Pero la advertencia está ahí, nítida: cuando todo parece estar bajo control, nadie controla nada. El país se adormece, y esa somnolencia se vuelve funcional al poder. Es el silencio lo que sostiene al sistema, no la convicción. Como escribió José Saramago en Ensayo sobre la ceguera: “Si puedes mirar, ve. Si puedes ver, repara”. Pero aquí hemos dejado de mirar. La ceguera ya no es una tragedia, sino una costumbre. La excepción se volvió paisaje; el miedo, rutina. Nadie repara en lo que falta porque el ruido de la propaganda ocupa todo el espacio. Y así, poco a poco, el país aprende a vivir sin ver, a obedecer sin creer, a resistir sin esperanza. Lo más peligroso no es el autoritarismo abierto que muestra el Estado de Excepción, sino esta calma aparente que lo normaliza.

**Contenido del conjunto**.
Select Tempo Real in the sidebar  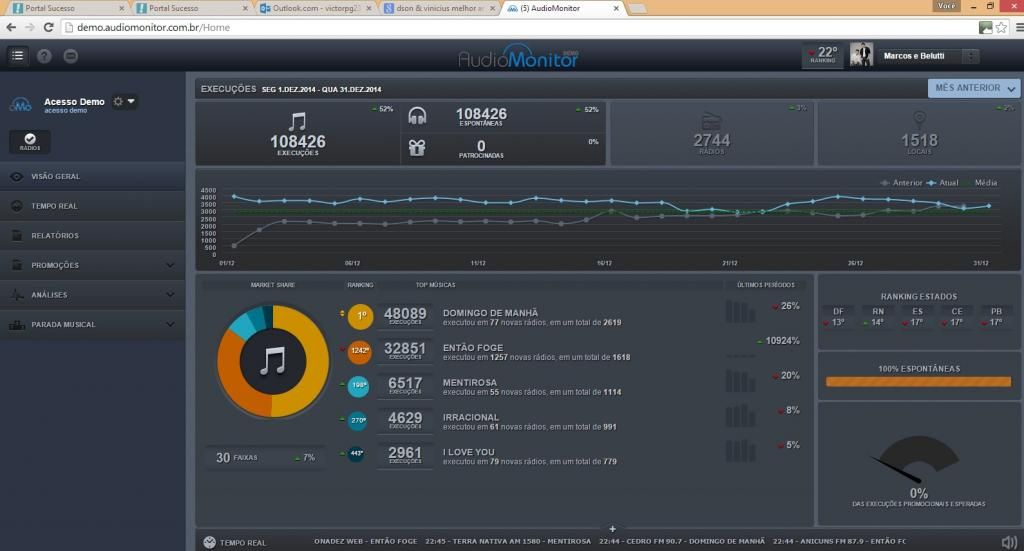point(92,206)
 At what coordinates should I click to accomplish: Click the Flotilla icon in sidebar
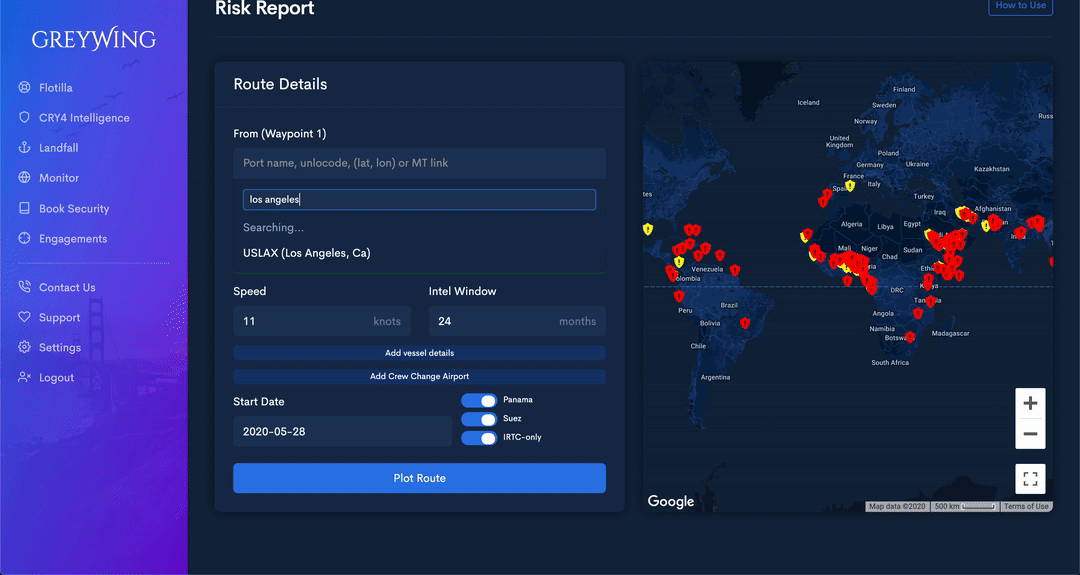pos(24,88)
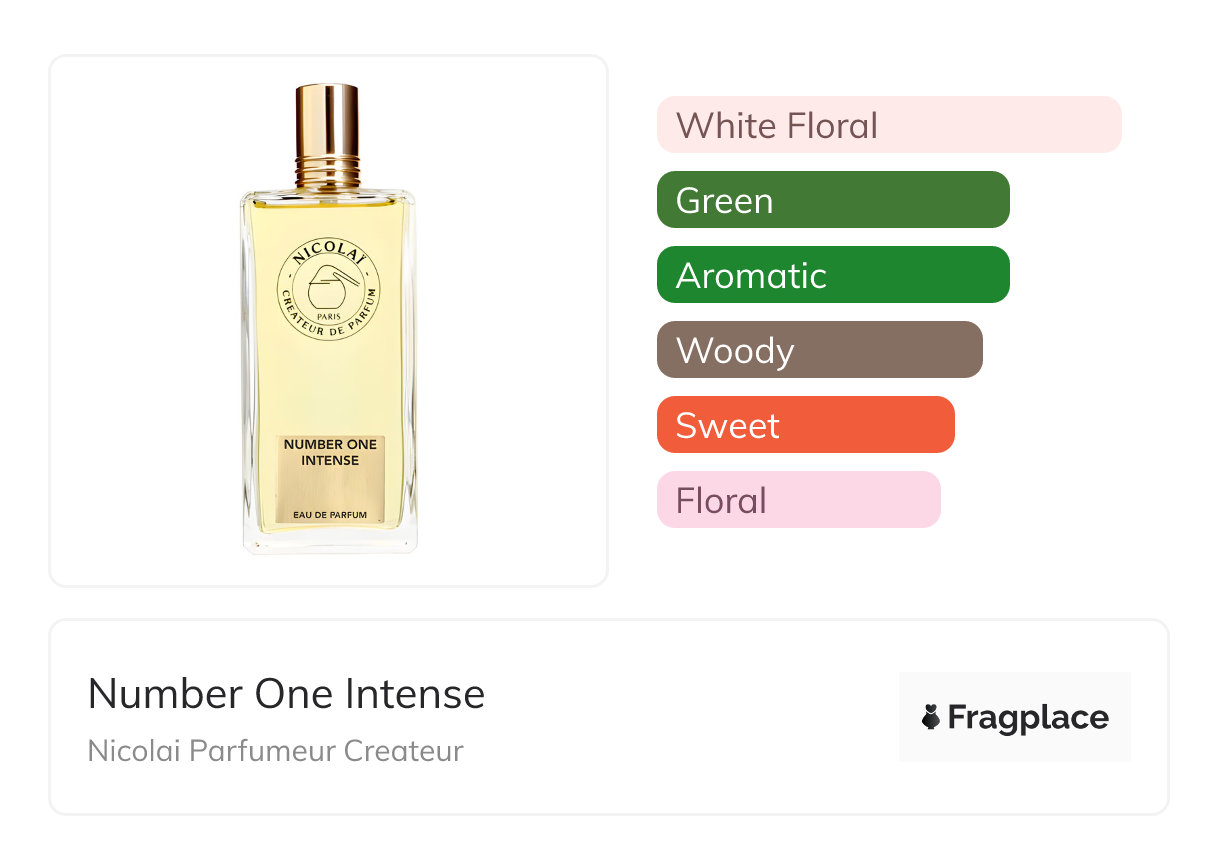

**Orden de trabajo**.
¿En qué obra de José Saramago figura la cita que recoge el texto dado?

**Ejercicio resuelto**.
En Ensayo sobre la ceguera.